Modes of reproduction
The traditional modes of reproduction include oviparity, taken to be the ancestral condition, traditionally where either unfertilised oocytes or fertilised eggs are spawned, and viviparity traditionally including any mechanism where young are born live, or where the development of the young is supported by either parent in or on any part of their body.
The biologist Thierry Lodé divided the traditional oviparous mode of reproduction based on the relationship between the zygote (fertilised egg) and the parents into two modes, one of them named (true) oviparity:
- Ovuliparity: fertilisation is external, the oocytes being released into the environment and fertilised outside her body by the male.
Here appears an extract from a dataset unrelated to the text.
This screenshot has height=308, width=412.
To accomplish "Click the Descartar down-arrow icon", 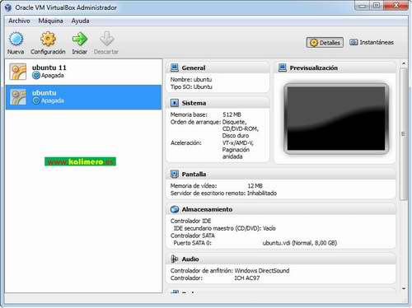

This is common in molluscs, arthropods and fishes, and is found in most frogs.
- (True) oviparity: fertilisation is internal, but the female lays zygotes as eggs with a substantial quantity of yolk to feed the embryo while it remains in the egg. The egg is not retained in the body, or only for a limited time. Oviparity is found in birds. Among mammals, the monotremes (four species of Echidna, and the Platypus) are oviparous.
Thus the definition of oviparity is narrower in the revised scheme, as it does not include the "ovuliparity" found in most fish, most frogs and many invertebrates.